Given records
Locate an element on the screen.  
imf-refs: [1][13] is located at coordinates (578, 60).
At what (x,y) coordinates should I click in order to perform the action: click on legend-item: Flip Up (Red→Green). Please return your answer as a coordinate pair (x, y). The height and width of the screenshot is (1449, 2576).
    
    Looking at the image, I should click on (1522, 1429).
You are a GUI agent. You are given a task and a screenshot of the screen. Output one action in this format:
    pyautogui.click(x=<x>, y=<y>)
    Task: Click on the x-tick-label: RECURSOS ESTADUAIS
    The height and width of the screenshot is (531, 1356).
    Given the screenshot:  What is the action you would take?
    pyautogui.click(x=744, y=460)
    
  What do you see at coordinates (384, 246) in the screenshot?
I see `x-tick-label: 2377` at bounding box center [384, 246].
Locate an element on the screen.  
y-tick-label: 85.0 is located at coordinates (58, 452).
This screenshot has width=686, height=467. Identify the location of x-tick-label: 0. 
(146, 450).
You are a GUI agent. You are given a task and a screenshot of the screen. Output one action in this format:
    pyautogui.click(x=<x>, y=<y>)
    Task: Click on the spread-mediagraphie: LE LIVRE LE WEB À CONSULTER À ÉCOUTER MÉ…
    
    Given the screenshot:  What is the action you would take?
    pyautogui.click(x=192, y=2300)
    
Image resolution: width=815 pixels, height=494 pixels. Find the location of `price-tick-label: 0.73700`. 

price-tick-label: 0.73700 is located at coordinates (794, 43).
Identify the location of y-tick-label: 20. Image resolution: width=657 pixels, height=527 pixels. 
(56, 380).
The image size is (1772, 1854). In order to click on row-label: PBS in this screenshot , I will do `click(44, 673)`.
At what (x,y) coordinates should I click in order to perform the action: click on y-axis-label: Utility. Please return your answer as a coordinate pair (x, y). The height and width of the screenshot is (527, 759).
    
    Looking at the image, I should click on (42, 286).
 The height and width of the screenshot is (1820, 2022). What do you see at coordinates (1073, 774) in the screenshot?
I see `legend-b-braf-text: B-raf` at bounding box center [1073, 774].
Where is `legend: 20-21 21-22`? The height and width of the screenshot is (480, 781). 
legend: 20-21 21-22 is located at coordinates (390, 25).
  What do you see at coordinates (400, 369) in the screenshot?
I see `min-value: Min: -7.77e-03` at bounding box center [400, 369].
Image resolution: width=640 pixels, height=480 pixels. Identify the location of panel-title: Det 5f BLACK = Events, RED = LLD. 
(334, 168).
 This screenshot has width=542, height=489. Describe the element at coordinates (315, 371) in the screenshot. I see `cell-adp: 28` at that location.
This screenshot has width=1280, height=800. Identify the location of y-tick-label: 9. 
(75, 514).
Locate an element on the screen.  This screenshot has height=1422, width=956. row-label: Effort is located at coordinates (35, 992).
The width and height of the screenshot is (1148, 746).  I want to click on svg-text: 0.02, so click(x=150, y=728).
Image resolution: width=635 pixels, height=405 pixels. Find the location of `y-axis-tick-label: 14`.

Problem details
Reproduce verbatim the stretch of lines from the one containing "is (527, 759)." through the end of the records above, including both ends.

Answer below
At what (x,y) coordinates should I click in order to perform the action: click on y-axis-label: Utility. Please return your answer as a coordinate pair (x, y). The height and width of the screenshot is (527, 759).
    
    Looking at the image, I should click on (42, 286).
 The height and width of the screenshot is (1820, 2022). What do you see at coordinates (1073, 774) in the screenshot?
I see `legend-b-braf-text: B-raf` at bounding box center [1073, 774].
Where is `legend: 20-21 21-22`? The height and width of the screenshot is (480, 781). 
legend: 20-21 21-22 is located at coordinates (390, 25).
  What do you see at coordinates (400, 369) in the screenshot?
I see `min-value: Min: -7.77e-03` at bounding box center [400, 369].
Image resolution: width=640 pixels, height=480 pixels. Identify the location of panel-title: Det 5f BLACK = Events, RED = LLD. 
(334, 168).
 This screenshot has width=542, height=489. Describe the element at coordinates (315, 371) in the screenshot. I see `cell-adp: 28` at that location.
This screenshot has width=1280, height=800. Identify the location of y-tick-label: 9. 
(75, 514).
Locate an element on the screen.  This screenshot has height=1422, width=956. row-label: Effort is located at coordinates (35, 992).
The width and height of the screenshot is (1148, 746).  I want to click on svg-text: 0.02, so click(x=150, y=728).
Image resolution: width=635 pixels, height=405 pixels. Find the location of `y-axis-tick-label: 14`.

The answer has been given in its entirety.